## Text passage
March 18, 1993|CHARLES PERRY | TIMES STAFF WRITER

I have no trouble with gamy meats like lamb or mutton. I love liver, kidneys, heart and blood sausage. I throw Vietnamese fish sauce around with giddy unconcern. And though I don't quite love what connoisseurs cheerily refer to as "stinky cheeses," I can tell somebody made them that way on purpose, and I've learned to appreciate them.

But when people serve tripe, I always expect them to start giggling and admit it was all just a joke.

I really don't get the point of tripe. It just smells like some low part of a digestive tract to me. Even frequent tripe-eaters admit it smells pretty foul--a lot of them cook the stuff out on their back porches so it won't leave a stink on their furniture, rugs, wallpaper and household pets.

And it has a thin, chewy, ungenerous texture, somewhere between latex and folds of boiled skin. I went through all that vile smell just for this? Hey, come clean--this was all a gag, right? You're going to bring out the real food pretty soon, right?

Under protest, I tasted this dish. I wouldn't drive across town to eat it, but if you put it in front of me, I guess I wouldn't object.

## Your tasks
(1) According to the column on tripe, where do many frequent tripe-eaters cook it, and why?
(2) Return the part of the column on tripe between "March 18, 1993|CHARLES" and "to appreciate them.", inclusive.

Data lines:
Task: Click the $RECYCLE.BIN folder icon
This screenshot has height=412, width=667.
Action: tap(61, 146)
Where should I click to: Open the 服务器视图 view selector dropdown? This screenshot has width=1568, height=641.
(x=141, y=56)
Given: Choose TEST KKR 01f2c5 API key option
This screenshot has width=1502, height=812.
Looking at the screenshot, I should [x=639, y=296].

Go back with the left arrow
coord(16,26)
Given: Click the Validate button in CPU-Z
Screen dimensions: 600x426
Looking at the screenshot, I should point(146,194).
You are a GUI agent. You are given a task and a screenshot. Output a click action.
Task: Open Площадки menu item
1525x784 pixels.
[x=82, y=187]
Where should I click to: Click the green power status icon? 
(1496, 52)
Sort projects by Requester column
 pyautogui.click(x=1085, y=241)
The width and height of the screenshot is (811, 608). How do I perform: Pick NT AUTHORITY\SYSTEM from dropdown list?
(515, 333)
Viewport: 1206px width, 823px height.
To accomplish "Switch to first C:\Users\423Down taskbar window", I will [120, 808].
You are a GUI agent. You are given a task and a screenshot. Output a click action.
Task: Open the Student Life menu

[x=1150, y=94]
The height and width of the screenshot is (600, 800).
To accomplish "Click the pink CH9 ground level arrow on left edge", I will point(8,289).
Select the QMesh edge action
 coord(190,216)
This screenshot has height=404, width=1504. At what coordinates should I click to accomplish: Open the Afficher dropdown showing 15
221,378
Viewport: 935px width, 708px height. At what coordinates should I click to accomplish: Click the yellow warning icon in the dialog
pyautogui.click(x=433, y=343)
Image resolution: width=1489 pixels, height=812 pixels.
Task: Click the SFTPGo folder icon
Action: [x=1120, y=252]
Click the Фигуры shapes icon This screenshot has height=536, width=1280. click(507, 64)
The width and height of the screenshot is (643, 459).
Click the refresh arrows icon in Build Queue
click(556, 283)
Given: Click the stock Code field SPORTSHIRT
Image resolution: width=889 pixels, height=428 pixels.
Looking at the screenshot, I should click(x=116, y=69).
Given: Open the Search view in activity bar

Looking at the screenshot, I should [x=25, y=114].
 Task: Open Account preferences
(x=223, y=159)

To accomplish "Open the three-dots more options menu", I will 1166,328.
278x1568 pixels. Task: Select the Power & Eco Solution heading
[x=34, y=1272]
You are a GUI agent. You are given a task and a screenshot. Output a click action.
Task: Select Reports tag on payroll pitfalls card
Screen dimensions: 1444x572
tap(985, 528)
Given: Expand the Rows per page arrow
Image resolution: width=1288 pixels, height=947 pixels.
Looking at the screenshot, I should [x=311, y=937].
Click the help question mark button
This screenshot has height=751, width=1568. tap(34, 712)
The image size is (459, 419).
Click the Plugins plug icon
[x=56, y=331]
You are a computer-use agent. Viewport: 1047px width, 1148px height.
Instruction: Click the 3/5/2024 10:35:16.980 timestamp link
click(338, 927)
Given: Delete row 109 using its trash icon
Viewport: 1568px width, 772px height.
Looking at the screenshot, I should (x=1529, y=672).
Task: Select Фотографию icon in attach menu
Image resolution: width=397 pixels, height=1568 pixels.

## Set of answers
(1) They cook it on their back porches so it won't leave a stink on their furniture, rugs, wallpaper and household pets.

(2)
March 18, 1993|CHARLES PERRY | TIMES STAFF WRITER

I have no trouble with gamy meats like lamb or mutton. I love liver, kidneys, heart and blood sausage. I throw Vietnamese fish sauce around with giddy unconcern. And though I don't quite love what connoisseurs cheerily refer to as "stinky cheeses," I can tell somebody made them that way on purpose, and I've learned to appreciate them.